太子被废的消息传遍大庆,与之相比,他被卖到南风馆的事,便算不得什么,很快就没人在意。
赵羡安松了口气,觉得自己又行了。
他不敢再去找谢明月的麻烦,便把心思全部放在了寻找宋明珠上。
一开始他还收敛些,不愿再引起旁人的注意。
可随着时间流逝始终寻不到宋明珠的下落,他便耐不住了,动作越来越大,满京城地派人打探,终于传进了谢明月的耳朵。
这日下午,谢明月坐在明月轩的雕花窗下,手里把玩着一只罗盘,听着红绡的禀报,故作悲天悯人地叹了口气。
“我这人就是心善,见不得有人棒打鸳鸯,有情人不得相聚。”
“云姒,等晚上,你与银屏走一趟,将宋明珠救出来,直接送到永宁伯府去,给他俩一个‘惊喜’。”
云姒眼白一翻,满脸不解:“主子,这宋明珠一肚子坏水,反复挑拨是非,干脆直接了结了她,一了百了,何必多费手脚?”
谢明月端起一旁的清茶,慢悠悠抿了一口,眼底寒光一闪。
“就这么让她死了,未免太过便宜。我要亲眼看着她和赵羡安互相猜忌、反目成仇,落得众叛亲离的下场。”
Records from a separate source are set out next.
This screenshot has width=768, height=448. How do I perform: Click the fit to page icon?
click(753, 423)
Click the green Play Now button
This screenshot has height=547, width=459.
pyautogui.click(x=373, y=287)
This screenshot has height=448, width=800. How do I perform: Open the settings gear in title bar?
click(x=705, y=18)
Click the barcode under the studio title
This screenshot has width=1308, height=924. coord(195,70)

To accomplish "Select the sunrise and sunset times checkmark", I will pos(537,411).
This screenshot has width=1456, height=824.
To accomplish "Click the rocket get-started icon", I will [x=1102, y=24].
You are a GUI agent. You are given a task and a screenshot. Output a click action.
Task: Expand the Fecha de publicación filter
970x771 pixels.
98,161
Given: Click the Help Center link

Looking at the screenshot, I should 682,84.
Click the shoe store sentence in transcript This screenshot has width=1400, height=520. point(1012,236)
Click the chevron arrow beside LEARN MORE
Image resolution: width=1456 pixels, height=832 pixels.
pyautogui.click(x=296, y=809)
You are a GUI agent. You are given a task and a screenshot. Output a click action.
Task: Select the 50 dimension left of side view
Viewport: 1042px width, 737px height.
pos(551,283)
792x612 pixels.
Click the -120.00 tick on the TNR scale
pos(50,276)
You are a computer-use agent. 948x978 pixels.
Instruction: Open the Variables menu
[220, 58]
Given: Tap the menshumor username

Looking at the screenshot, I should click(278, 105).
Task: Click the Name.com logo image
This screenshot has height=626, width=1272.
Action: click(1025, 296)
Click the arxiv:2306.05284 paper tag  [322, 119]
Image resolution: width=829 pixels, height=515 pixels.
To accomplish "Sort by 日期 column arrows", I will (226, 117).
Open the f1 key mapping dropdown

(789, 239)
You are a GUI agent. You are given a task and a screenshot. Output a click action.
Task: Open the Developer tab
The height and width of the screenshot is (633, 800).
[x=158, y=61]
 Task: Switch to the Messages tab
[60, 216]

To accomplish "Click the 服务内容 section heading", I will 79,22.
云姒虽然不大赞同,但见谢明月心意已决,便没有再多说。
暮色沉沉,黑云遮蔽住一轮残月,京城一处不起眼的别院,灯火昏昏沉沉。
宋明珠蜷缩在冰冷的床榻上,浑身止不住地发抖。
自从半个月前被太子强行掳走,她就被囚禁在了这座偏僻小院里,失去了所有自由。
一开始她还抱着侥幸心理,想着太子只是一时意气,等怒火消散,就会把她放回定远侯府。
可日复一日,太子始终没有露面,只留下几名护卫日夜看守,连院门都不许她踏出半步。
恐惧日夜啃噬着她的心神。
她可是听说了,太子刚刚被废黜,沦为阶下囚,自身都难保,哪里还会有心思顾及她这个临时抓来的人质?
而崔家为了掩盖太子的风流丑闻,大概率会悄无声息地杀掉她灭口。
想到这里,宋明珠浑身汗毛倒竖。
她试过收买看守护卫,把贴身佩戴的金钗、玉佩全都拿了出来,好言哀求,只求对方放自己逃出牢笼。
可那几名护卫都是崔家养出来的死士,见惯了金银财宝,只是冷冷地看着她,眼神里满是嘲讽。
“姑娘安分些,莫要白费力气。没有崔大人的命令,我们谁敢放你离开?”
软磨硬泡行不通,她又趁着守卫换班的间隙,偷偷挖墙角、翻后窗,可院墙砌得又高又厚,每次刚刚摸到墙头,就会被护卫硬生生揪回来。
一次次逃跑失败,希望一点点破灭,绝望彻底包裹住了宋明珠。
她终日以泪洗面,整个人瘦得脱了形,夜夜都被噩梦惊醒。
这天深夜,就在宋明珠惶恐不安之际,别院内突然传来一阵兵刃相接的铮鸣声。